E’ un problema scomodo di cui si parla poco, anche se è vero che il fenomeno interessa percentuali minime di tutori dell’ordine e che siamo composti ancora in massima parte da persone oneste. All’emergere di ogni scandalo si somministrava all’opinione pubblica la storiella che “il corpo è sano e che si tratta di isolate mele marce”.
Opinione condivisa ma di fatto i nostri generaloni non hanno mai preso alcuna iniziativa per creare una reale azione ispettiva interna, probabilmente vista come una insidiosa limitazione al loro potere assoluto. Nell’Arma non vi è un ufficio demandato a compiere vere e proprie indagini interne, sia amministrative che penali, l’ispezione viene effettuata dai comandanti dei singoli reparti: vi è il superiore che va “in visita” ai comandi dipendenti.
Questi, spesso, oltre a non essere “eticamente attrezzato”, avendo come fine ultimo quello di fare carriera ad ogni costo, è legato da vincoli di amicizia con il titolare dell’ufficio che deve essere ispezionato. Più che a delle ispezioni assistiamo a delle visite di cortesia dove il comandante del reparto ed il superiore si scambiano quattro chiacchiere. Inoltre gli alti comandi sono immuni da visite: godono del dono dell’infallibilità.
Di fatto nessuno controlla se il personale viene impiegato correttamente (accade che questo viene “tolto dalla strada” con incarichi quali cameriere, carpentiere, faccendiere, lavapiatti, portalettere, idraulico, elettricista, meccanico, factotum ecc., mansione che “ci tiene al caldo, al riparo dai rischi del mestiere” e viene “gratificata” con una carriera priva di intoppi, in barba al cittadino), nessuno controlla sulla corretta assegnazione delle ore di lavoro straordinario (spesso vengono ripartite tra uffici a discapito del personale che svolge servizi operativi), sulla corretta gestione delle mense, su come vengono utilizzati i mezzi dell’amministrazione (auto di servizio, elicotteri,ecc) su come vengono gestiti alcuni fondi, ecc. ; nessuno controlla i nostri controllori, la casta degli ufficiali che, ripeto, godono del dono dell’infallibilità e della rettitudine morale (anche se i fatti di cronaca purtroppo dimostrano tutt’altro).
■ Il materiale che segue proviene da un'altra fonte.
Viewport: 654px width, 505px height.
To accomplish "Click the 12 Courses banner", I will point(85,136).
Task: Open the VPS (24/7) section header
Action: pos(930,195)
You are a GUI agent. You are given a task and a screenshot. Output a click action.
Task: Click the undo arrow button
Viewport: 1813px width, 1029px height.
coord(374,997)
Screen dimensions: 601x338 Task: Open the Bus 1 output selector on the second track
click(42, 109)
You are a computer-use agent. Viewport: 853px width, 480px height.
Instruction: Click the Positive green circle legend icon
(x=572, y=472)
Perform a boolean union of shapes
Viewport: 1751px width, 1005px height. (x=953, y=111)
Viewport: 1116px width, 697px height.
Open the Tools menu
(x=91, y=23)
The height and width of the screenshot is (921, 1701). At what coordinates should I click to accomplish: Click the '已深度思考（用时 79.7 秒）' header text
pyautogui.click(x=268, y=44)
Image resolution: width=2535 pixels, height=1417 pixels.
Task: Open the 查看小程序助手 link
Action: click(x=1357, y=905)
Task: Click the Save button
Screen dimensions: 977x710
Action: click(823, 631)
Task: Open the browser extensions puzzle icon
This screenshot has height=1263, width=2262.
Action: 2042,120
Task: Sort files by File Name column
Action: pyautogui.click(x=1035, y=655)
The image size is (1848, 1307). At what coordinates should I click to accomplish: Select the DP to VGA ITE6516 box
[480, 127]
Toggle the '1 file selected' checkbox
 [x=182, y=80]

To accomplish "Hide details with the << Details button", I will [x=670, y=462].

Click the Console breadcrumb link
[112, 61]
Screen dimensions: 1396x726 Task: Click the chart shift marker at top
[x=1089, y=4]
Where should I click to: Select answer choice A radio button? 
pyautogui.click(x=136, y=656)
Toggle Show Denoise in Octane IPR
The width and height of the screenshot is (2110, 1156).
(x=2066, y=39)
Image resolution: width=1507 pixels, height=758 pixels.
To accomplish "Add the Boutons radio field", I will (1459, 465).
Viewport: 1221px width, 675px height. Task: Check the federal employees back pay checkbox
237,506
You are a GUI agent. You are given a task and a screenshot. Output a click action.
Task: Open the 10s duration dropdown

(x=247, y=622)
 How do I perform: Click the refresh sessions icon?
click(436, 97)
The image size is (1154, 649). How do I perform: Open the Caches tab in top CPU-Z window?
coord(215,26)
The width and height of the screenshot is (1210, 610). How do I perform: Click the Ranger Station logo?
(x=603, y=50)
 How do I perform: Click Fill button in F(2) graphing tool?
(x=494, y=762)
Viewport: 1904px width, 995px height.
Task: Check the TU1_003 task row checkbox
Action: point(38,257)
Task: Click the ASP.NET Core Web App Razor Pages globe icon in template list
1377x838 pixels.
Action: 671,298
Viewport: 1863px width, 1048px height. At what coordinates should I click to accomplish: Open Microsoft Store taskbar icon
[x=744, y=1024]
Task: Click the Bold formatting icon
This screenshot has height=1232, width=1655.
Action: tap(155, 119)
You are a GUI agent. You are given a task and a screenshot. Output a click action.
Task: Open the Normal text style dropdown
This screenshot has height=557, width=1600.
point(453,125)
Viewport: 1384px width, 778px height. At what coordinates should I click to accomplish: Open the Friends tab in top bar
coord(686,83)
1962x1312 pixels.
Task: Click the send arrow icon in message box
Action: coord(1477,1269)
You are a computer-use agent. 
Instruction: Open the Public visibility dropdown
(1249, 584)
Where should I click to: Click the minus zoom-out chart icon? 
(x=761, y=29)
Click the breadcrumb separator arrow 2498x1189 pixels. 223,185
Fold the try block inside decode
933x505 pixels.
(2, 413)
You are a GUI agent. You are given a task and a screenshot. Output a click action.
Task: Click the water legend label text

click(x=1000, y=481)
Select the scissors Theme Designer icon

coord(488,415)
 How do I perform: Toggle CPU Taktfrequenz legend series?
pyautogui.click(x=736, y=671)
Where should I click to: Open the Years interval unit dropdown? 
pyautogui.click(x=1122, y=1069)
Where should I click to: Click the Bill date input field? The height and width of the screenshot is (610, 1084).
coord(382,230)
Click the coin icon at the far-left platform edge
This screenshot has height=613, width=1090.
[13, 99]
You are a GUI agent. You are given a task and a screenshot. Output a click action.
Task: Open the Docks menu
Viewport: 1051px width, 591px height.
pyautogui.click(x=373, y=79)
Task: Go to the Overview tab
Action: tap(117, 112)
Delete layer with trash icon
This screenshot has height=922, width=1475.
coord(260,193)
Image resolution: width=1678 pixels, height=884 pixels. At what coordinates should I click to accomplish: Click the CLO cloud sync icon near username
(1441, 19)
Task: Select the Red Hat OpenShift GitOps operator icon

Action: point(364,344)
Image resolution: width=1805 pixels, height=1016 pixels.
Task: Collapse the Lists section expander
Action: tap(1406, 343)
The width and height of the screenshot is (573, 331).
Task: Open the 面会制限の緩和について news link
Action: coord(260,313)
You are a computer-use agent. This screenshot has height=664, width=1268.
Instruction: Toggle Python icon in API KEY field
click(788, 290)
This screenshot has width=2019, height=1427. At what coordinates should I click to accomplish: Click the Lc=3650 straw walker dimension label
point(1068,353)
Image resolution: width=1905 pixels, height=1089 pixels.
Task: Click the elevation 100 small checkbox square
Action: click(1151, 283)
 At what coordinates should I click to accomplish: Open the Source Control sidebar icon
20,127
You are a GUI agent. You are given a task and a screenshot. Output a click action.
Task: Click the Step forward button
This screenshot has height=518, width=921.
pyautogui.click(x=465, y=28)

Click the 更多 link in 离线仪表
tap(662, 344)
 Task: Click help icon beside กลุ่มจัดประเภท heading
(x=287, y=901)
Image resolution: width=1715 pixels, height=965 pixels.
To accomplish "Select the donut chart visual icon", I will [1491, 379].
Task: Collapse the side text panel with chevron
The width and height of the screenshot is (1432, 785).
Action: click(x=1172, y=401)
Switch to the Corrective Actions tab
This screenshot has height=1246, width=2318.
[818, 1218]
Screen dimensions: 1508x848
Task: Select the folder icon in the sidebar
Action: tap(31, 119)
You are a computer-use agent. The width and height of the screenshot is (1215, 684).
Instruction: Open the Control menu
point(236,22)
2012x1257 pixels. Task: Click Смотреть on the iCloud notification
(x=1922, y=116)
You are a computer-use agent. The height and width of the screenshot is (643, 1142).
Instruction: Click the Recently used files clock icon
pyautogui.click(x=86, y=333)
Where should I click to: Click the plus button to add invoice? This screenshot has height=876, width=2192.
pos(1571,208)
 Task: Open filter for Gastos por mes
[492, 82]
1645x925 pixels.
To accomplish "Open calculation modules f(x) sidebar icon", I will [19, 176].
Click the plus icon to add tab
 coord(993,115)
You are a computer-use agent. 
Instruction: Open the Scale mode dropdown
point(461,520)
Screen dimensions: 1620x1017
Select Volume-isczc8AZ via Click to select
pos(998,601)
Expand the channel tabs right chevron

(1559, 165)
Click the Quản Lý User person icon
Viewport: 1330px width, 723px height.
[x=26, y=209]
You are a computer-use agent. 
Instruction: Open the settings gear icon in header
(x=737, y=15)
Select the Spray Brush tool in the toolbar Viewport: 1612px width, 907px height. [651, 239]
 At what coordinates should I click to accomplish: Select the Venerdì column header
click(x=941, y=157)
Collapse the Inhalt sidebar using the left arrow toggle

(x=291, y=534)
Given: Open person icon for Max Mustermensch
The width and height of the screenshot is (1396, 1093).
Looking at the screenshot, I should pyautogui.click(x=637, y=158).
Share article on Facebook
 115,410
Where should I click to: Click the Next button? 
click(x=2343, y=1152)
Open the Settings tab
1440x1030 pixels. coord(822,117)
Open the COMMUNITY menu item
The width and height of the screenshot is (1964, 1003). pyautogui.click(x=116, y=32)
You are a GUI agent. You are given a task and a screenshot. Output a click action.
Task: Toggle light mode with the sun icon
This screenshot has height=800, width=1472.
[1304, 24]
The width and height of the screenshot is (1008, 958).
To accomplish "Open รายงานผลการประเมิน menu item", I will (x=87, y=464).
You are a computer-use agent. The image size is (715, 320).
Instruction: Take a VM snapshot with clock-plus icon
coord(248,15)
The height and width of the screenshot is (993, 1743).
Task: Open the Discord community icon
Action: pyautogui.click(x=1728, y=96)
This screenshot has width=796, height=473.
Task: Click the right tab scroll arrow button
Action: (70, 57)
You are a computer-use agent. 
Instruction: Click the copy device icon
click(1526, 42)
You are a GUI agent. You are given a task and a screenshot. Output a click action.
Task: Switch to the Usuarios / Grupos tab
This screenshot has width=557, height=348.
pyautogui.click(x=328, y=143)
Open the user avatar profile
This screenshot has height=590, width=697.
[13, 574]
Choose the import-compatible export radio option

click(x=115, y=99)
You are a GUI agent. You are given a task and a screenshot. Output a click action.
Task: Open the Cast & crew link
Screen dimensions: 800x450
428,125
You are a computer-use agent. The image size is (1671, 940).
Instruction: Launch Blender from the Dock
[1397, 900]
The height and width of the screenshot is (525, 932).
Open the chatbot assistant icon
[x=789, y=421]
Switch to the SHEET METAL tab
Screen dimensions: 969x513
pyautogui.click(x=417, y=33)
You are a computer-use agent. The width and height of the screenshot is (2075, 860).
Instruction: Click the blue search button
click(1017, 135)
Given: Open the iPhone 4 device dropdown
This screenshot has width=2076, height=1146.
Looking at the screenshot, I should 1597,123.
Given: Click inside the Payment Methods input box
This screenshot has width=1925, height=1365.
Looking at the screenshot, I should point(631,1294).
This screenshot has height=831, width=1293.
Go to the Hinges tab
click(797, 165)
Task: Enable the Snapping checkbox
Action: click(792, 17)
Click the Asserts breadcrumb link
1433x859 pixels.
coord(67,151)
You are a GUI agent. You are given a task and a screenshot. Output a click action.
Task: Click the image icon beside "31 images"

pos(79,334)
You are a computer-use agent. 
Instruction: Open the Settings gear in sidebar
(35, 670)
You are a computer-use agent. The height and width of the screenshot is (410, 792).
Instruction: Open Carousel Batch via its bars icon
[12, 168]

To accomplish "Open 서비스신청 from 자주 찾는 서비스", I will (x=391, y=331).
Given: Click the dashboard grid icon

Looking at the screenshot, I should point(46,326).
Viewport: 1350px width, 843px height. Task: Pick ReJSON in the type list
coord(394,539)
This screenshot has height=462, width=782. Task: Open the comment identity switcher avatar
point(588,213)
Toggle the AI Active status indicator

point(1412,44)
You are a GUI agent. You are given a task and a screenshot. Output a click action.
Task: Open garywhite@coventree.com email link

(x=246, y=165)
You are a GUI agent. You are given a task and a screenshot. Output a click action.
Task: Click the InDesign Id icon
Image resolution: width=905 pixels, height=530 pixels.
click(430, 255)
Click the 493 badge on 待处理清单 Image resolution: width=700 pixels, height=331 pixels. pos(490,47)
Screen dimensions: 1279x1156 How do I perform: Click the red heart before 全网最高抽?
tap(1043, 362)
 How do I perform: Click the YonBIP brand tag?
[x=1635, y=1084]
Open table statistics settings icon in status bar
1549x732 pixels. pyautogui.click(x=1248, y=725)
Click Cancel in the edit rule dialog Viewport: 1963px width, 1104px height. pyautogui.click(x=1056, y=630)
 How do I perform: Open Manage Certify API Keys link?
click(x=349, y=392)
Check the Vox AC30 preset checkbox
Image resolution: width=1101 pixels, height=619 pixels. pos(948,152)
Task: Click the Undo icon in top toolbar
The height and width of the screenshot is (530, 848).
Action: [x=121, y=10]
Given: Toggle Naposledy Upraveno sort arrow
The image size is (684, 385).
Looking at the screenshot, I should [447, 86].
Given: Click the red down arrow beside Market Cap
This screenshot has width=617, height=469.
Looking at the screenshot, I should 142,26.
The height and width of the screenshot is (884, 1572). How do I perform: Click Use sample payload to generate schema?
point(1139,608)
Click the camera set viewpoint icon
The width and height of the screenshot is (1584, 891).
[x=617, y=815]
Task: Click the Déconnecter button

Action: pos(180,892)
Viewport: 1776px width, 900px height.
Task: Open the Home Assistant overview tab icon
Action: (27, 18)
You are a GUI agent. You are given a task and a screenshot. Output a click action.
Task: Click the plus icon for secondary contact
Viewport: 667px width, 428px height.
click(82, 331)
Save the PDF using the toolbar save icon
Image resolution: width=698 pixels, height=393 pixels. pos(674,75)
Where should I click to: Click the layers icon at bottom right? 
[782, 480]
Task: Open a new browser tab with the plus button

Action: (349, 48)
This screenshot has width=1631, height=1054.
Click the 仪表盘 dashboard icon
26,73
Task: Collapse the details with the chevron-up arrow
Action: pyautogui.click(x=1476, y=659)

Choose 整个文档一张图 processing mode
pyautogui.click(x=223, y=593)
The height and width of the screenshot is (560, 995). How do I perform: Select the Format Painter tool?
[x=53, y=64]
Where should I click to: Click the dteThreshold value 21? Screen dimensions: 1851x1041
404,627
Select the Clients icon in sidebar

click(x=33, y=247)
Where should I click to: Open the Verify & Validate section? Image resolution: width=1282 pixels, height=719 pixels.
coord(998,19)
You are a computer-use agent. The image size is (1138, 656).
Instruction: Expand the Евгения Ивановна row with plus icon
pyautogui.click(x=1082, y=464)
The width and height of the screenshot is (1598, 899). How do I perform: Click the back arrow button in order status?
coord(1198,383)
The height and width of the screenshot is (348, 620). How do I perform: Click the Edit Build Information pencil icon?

Chi comanda detta autoritariamente e, spesso, arbitrariamente, la sua legge. In tale contesto si ha paura di denunciare il collega corrotto, specie se riveste un ruolo di comando e questi continua ad agire indisturbato, senza alcun timor di pena. Chi rompe il velo dell’omertà e denuncia sa che verrà emarginato e marchiato a fuoco con appellativi quale “traditore”, “infame” o “servo sciocco” e che si gioca reputazione, dignità, carriera e sede di servizio. Si crea un circolo vizioso che crea omertà e malaffare interno che, in mancanza di strumenti per reprimerlo, è destinato a propagarsi. Non si può pretendere che a svolgere le inchieste interne sia il colonnello di turno, spesso comandante dello stesso reparto dove si deve indagare, o qualche suo collega compiacente nella giustizia delle procure militari, non esenti da condizionamenti verticistici.
Occorre creare subito nell’Arma un ufficio ispettivo interno: “la disciplinare”. Recentemente ho letto in un testo “Cocer” che si vuole formare questo ufficio ispettivo a livello comando generale, formato da chi ? Ma da generali, naturalmente. E’ la solita manovra di aggiramento delle alte gerarchie per mantenere accentrata la gestione del potere e mettersi al riparo da attacchi !
La disciplinare deve essere operante e valida per tutti i militari di ogni ordine e grado, deve essere costituita da un ufficio sganciato dalle gerarchie, dal sistema piramidale delle cordate; posto eventualmente a livello Ministero Interno, con poteri di investigazione.
Chiunque sbagli deve pagare, anche (ed a maggior ragione) se questi è un generale. Per il bene dell’intera comunità.